The soldiers were silent as dead men.
“France!” answered Colonel Fraser in the same language.
“Of what regiment?”
“The Queen’s.”
The sentry was satisfied. To the Queen’s regiment, stationed at Cap Rouge, belonged the duty of convoying provisions down to Quebec. He did not further peril what he believed to be a French transport by asking for the password.
Jeannette breathed. So low had she sunk that she would have used her language herself to get the Highland colonel past danger.
It was fortunate for his general that he had the accent and readiness of a Frenchman. Again they were challenged. They could see another sentry running parallel with their course.

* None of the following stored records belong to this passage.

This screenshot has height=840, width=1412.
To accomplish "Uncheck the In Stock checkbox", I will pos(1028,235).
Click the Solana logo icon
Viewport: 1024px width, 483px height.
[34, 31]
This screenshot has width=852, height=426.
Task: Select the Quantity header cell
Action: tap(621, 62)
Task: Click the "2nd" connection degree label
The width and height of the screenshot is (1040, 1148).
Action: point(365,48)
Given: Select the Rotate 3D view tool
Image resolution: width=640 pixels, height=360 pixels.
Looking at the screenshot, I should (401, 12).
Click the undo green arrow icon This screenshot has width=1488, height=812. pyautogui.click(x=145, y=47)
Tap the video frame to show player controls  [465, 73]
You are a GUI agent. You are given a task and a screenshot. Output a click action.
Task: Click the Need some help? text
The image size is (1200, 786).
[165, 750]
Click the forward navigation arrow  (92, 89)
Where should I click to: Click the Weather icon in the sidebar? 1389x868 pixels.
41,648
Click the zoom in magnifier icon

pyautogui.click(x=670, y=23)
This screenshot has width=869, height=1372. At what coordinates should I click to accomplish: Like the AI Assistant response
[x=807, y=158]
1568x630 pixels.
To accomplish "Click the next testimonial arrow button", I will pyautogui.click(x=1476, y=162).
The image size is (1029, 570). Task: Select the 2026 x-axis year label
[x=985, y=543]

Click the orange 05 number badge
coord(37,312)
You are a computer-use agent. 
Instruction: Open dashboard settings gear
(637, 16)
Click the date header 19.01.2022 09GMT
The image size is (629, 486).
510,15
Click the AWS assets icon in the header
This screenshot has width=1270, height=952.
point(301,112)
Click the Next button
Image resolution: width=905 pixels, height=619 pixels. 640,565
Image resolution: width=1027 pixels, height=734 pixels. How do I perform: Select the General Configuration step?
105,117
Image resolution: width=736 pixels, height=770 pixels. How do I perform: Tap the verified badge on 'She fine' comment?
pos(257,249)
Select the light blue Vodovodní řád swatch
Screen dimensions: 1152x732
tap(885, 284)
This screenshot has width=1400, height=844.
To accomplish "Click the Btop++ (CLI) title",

“Provision boats,” this time answered the Highlander. “Don’t make a noise. The English will hear us.”
That hint was enough, for an English sloop of war lay within sound of their voices.
With the swift tide the boats shot around a headland, and here was a cove in the huge precipice, clothed with sere herbage and bushes and a few trees; steep, with the hint of a once-used path across it, but a little less perpendicular than the rest of the rock. No sentinel was stationed at this place.
The world was just beginning to come out of positive shadow into the indistinctness of dawn. Current and tide were so strong that the boats could not be steered directly to shore, but on the alluvial strip at the base of this cove they beached themselves with such success as they could. Twenty-four men sprung out and ran to the ascent. Their muskets were slung upon their backs. A humid look was coming upon the earth, and blurs were over the fading stars. The climbers separated, each making his own way from point to point of the slippery cliff, and swarms followed them as boat after boat discharged its load. The cove by which he breached the stronghold of this continent, and which was from that day to bear his name, cast its shadow on the gaunt, upturned face of Wolfe. He waited while the troops in whom he put his trust, with knotted muscles and panting breasts, lifted themselves to the top. No orders were spoken. Wolfe had issued instructions the night before, and England expected every man to do his duty.
There was not enough light to show how Canada was taken. Jeannette Descheneaux stepped on the sand, and the single thought which took shape in her mind was that she must scale that ascent if the English scaled it.